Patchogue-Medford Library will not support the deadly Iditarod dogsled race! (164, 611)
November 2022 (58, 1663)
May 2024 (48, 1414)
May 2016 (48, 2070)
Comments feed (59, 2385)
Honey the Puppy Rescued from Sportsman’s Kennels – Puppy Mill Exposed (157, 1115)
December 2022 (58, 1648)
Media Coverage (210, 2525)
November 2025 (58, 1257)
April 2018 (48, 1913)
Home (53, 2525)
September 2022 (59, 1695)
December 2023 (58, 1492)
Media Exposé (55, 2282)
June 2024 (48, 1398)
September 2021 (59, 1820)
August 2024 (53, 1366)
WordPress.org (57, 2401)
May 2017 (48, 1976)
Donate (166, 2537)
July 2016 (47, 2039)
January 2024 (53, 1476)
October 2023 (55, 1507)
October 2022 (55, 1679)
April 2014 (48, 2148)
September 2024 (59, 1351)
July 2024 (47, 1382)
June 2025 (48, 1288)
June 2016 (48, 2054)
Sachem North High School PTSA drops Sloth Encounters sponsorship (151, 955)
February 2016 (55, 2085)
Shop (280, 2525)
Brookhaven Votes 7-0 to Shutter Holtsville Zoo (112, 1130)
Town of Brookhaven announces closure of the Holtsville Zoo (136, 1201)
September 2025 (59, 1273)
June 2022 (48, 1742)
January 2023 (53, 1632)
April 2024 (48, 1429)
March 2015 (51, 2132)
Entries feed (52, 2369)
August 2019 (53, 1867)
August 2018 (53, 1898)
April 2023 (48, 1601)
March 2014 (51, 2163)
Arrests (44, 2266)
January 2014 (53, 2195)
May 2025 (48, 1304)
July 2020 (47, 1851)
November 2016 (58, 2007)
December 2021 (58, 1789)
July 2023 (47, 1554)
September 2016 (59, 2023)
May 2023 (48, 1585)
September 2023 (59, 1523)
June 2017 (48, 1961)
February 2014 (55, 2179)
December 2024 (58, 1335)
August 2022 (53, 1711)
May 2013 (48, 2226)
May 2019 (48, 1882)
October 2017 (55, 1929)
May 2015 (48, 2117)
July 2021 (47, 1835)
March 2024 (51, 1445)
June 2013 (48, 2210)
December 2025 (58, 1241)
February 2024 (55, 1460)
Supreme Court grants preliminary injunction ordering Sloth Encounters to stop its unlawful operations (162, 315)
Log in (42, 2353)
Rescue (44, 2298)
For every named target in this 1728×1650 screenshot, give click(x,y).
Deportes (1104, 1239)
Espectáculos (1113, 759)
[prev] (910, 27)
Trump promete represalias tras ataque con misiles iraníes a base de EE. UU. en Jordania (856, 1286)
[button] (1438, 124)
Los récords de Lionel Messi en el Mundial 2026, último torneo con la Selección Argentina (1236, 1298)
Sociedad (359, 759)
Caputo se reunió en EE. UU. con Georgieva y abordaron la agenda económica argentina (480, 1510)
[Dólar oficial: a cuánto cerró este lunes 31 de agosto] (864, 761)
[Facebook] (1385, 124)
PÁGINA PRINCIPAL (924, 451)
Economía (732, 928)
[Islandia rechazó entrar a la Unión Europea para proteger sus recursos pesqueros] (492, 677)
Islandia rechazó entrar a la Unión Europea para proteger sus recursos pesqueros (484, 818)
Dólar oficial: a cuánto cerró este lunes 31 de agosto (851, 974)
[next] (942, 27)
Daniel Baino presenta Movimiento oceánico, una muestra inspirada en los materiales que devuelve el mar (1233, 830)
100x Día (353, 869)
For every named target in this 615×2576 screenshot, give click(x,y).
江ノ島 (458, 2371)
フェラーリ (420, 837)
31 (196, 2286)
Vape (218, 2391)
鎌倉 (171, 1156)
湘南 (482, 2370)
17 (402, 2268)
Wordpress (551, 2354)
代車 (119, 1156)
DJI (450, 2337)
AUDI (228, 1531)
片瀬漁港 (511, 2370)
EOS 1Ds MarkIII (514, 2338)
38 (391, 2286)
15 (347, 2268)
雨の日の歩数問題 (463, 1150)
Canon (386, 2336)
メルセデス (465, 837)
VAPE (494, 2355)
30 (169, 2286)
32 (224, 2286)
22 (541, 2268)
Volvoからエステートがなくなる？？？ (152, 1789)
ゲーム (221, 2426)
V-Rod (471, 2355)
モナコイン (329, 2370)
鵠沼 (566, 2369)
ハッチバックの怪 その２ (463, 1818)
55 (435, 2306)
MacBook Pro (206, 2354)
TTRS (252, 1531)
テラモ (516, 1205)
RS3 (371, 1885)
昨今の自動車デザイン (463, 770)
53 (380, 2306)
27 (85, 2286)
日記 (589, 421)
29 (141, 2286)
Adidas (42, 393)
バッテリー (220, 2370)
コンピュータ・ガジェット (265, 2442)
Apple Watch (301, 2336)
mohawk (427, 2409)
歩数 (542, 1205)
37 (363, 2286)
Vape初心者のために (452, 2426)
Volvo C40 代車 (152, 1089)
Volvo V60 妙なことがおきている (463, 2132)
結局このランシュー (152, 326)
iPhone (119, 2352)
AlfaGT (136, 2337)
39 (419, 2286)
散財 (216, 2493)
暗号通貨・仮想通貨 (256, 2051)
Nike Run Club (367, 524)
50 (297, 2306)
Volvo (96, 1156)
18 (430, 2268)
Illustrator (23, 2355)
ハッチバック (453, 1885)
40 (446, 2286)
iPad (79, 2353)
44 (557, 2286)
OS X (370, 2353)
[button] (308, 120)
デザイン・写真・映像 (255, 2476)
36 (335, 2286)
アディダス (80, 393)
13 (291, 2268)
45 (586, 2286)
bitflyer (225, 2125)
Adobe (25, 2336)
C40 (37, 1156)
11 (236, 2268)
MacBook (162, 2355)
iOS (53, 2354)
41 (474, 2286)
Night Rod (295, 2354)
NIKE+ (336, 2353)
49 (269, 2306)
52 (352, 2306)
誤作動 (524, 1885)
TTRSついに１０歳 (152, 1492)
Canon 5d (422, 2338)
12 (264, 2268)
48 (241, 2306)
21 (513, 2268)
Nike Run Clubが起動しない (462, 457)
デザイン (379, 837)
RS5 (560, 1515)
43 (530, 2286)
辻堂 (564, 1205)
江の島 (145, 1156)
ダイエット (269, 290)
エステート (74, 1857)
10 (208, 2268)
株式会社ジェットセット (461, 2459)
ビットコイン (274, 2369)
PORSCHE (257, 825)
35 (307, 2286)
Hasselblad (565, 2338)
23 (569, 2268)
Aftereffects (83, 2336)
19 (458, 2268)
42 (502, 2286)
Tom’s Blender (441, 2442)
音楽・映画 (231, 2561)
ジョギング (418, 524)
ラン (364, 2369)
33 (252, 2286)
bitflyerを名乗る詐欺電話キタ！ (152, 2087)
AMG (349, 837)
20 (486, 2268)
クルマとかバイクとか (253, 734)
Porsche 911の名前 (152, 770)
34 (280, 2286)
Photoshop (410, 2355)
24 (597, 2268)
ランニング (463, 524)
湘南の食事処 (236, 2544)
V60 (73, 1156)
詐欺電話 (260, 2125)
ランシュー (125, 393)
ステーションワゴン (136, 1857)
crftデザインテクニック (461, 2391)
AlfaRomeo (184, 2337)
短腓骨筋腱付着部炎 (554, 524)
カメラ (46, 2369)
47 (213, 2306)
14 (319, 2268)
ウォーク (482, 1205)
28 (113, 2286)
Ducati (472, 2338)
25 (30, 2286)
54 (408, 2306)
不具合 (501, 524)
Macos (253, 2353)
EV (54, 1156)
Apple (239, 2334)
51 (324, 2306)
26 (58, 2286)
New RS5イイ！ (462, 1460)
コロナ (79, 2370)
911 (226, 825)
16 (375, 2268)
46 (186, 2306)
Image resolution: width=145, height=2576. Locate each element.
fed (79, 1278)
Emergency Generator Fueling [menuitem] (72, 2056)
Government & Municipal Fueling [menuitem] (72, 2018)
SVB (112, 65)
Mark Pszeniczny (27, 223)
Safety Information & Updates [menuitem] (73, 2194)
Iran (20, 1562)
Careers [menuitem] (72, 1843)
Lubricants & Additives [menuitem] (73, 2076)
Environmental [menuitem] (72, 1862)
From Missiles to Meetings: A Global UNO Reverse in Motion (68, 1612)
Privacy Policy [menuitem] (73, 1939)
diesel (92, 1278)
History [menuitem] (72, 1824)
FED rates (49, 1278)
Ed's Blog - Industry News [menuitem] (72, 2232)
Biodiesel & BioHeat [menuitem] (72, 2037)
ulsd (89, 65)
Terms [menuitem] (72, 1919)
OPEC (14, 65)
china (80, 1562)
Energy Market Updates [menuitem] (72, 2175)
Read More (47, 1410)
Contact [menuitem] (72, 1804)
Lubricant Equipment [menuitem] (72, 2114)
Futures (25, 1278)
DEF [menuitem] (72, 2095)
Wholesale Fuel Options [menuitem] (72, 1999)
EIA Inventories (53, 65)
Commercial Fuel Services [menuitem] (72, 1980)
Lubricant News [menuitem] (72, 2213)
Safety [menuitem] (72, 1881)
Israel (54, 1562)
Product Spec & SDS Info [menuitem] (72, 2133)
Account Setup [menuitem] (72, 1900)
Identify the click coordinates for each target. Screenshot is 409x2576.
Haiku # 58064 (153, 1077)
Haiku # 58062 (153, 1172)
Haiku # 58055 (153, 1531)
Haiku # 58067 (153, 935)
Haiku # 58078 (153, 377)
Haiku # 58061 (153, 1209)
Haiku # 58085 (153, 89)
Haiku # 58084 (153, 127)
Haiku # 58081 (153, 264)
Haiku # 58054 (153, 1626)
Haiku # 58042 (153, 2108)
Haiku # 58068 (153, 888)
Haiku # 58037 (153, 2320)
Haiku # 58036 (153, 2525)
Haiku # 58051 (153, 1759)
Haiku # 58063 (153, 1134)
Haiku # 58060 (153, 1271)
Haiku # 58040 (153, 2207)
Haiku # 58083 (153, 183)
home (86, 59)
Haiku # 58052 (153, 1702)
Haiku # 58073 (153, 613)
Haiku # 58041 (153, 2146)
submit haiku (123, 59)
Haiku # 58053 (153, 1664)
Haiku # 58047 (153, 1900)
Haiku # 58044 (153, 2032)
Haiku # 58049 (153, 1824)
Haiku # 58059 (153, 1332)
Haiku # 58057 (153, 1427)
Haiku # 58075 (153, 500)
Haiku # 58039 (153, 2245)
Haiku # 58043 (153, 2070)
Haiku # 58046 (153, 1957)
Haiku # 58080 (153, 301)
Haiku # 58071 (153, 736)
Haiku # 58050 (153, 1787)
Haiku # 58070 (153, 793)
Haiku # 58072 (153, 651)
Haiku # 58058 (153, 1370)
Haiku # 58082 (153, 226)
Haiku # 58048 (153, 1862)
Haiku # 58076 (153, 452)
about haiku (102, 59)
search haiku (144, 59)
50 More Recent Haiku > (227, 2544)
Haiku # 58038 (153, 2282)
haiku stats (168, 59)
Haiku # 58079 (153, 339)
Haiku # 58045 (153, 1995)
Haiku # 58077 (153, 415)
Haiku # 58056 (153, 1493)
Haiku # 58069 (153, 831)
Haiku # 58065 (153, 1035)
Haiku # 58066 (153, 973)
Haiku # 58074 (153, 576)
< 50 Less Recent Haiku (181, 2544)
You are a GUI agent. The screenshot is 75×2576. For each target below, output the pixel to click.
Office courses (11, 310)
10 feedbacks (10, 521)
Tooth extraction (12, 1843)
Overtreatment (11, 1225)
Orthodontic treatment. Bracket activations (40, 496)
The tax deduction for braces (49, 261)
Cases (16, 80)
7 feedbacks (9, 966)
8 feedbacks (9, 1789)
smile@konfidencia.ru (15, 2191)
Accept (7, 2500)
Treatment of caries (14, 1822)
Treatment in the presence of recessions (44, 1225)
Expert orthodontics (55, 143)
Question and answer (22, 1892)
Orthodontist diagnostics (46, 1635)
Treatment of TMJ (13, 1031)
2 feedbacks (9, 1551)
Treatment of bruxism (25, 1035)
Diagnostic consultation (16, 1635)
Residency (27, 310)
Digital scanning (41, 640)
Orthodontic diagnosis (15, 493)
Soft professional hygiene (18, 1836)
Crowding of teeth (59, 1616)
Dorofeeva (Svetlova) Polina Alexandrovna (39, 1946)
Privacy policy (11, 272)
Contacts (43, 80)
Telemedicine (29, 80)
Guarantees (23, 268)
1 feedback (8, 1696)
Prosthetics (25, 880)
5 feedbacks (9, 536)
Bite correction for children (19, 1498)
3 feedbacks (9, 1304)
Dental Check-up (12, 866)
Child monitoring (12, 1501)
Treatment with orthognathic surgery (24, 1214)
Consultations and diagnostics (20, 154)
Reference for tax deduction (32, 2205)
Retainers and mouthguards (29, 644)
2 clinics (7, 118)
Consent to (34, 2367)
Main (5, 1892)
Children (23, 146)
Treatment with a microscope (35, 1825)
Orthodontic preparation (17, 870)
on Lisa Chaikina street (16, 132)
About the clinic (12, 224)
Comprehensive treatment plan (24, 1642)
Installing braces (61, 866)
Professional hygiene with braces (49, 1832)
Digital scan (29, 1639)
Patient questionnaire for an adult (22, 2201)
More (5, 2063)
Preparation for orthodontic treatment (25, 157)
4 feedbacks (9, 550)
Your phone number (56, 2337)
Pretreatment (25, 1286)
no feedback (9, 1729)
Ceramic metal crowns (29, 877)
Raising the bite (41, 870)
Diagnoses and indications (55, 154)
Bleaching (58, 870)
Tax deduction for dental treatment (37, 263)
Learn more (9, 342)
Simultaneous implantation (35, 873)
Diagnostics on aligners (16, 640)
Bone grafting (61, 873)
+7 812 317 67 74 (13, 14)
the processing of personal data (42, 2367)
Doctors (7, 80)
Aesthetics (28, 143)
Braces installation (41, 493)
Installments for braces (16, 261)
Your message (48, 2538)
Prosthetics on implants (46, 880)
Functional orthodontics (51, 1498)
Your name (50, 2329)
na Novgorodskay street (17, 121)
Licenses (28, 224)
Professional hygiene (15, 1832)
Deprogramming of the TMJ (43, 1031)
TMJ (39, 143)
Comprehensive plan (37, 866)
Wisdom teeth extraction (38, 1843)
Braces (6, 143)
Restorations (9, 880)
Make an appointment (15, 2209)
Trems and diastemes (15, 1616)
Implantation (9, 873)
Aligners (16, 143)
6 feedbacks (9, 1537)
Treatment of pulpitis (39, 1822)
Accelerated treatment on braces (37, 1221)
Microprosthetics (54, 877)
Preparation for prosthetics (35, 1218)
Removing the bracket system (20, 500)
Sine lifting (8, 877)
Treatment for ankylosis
──────────
▸ What you are asked to do
Among the lines of the entries, count those containing the string "street" and give only the number.

▸ Written answer
2